The Académie de l'air et de l'espace (AAE) is the French national Air and Space Academy. Established in 1983 in Toulouse on the initiative of André Turcat, the aims of the academy are the following: "To encourage the development of high quality scientific, technical, cultural and Human Actions in the realms of Air and Space, promote knowledge in these areas and constitute a focal point for activities". Its members, who come from all walks of aerospace life : pilots, astronauts, scientists, engineers, doctors, manufacturers, economists, lawyers, artists ... all work together to achieve these essential goals.

Its president is Gerard Brachet.

== History ==

=== The vow of Colonel Edmond Petit ===

The idea of an air academy dates to 1954. Colonel Edmond Petit, then head of information of the Air Force service and literary editor of the French Air Force magazine, published numerous articles campaigning in favor of such an institution since the year 1954. He saw it mainly as an academy for French language texts on aeronautics, where the French Academy was "completely incompetent" and as the place to be able to develop History of aviation.

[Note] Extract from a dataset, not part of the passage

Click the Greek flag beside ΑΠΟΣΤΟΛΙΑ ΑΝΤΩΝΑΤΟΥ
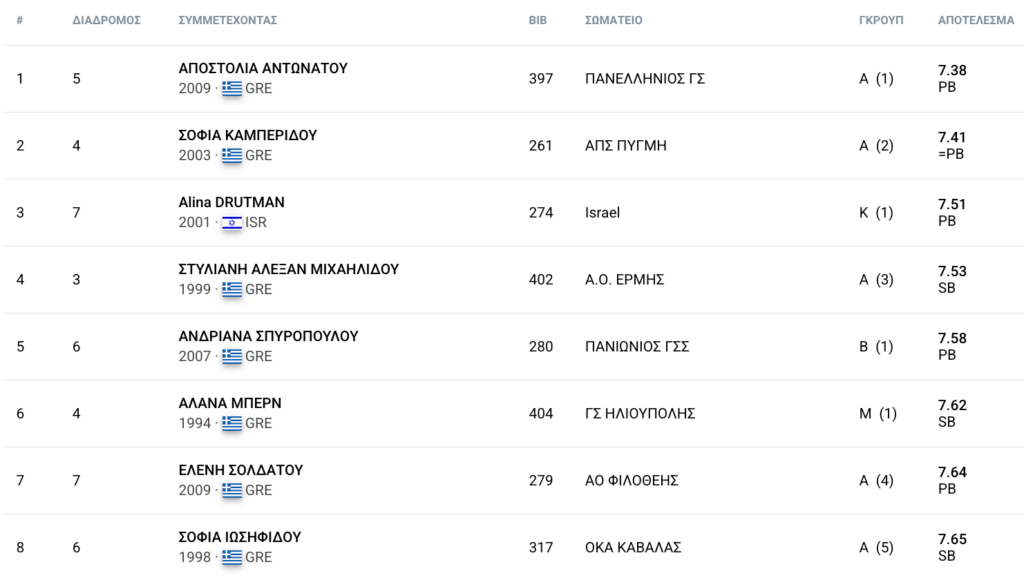pos(232,88)
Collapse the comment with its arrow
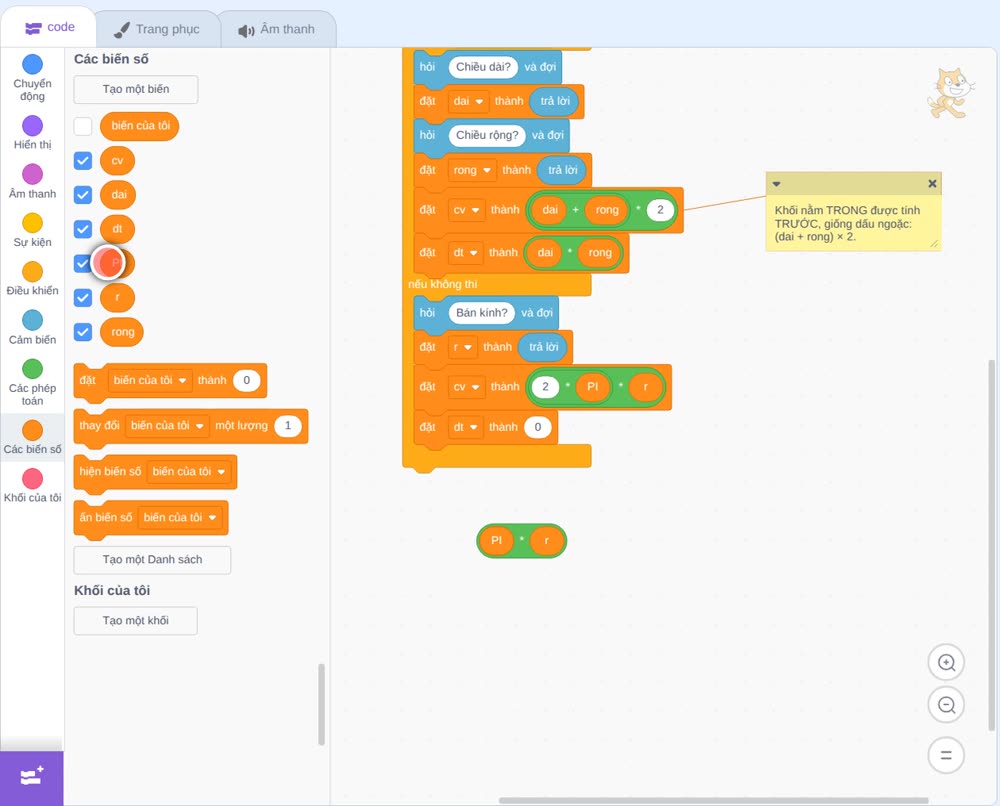1000x806 pixels. tap(776, 184)
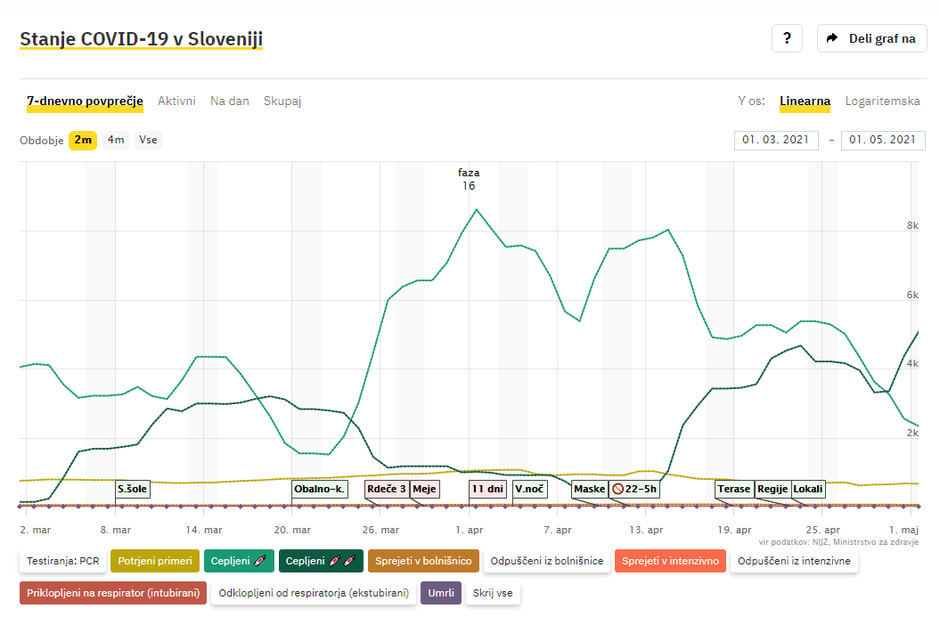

=== The establishment of the academy because of the reputation of André Turcat ===

This project could not be completed until 1983, in a broader form. It is the former chief test pilot of the Concorde, André Turcat, who got the National Academy of Air and Space out of limbo as much through his reputation within French aeronautics as well as with the municipal authorities of Toulouse. The material support of La Ville Rose allowed the installation of the academy on the site of the former Jolimont observatory and, for the hundredth anniversary of the first human flight, the thirty five founding members gathered on 21 November 1983, in a plenary assembly.

Incorporated under the association law of 1901, declared a public utility in 1987, the academy has declared its objectives to "encourage the development of high quality scientific, technical, cultural and human actions in the realms of Air and Space, promote knowledge in these areas and constitute a focal point for activities."

=== International influence ===

The academy organizes international conferences and forums, presents exhibitions, gives out awards or medals to people who have made distinguished contributions. It regularly publishes, every two or three months, "The Letter of the Academy" presenting several pages on a relevant aeronautical subject. Works on a larger scale result in publications by the academy itself (as papers) or by private publishers (as books).

By statute, the Air and Space Academy has sixty French members, thirty foreign associates, honorary members (chosen from amongst the pioneers of aeronautics and space), and correspondents who ensure an ongoing connection to the current activities of the aerospace world. Its members become honorary at the age of 75 or upon their request, while continuing, at their convenience, to take part in the work of the academy.

Members may join different sections according to their speciality. These five areas are:
1. scientific knowledge of air and space
2. applied sciences and technology of air and space
3. human presence and activities of air and space
4. ethics, law, sociology, and economics of air and space
5. history, literature, and arts of air and space

At the request of one of the tenured or honorary members, committees may be established to deal with current issues.

In 2007 the academy adopted the name "Air and Space Academy".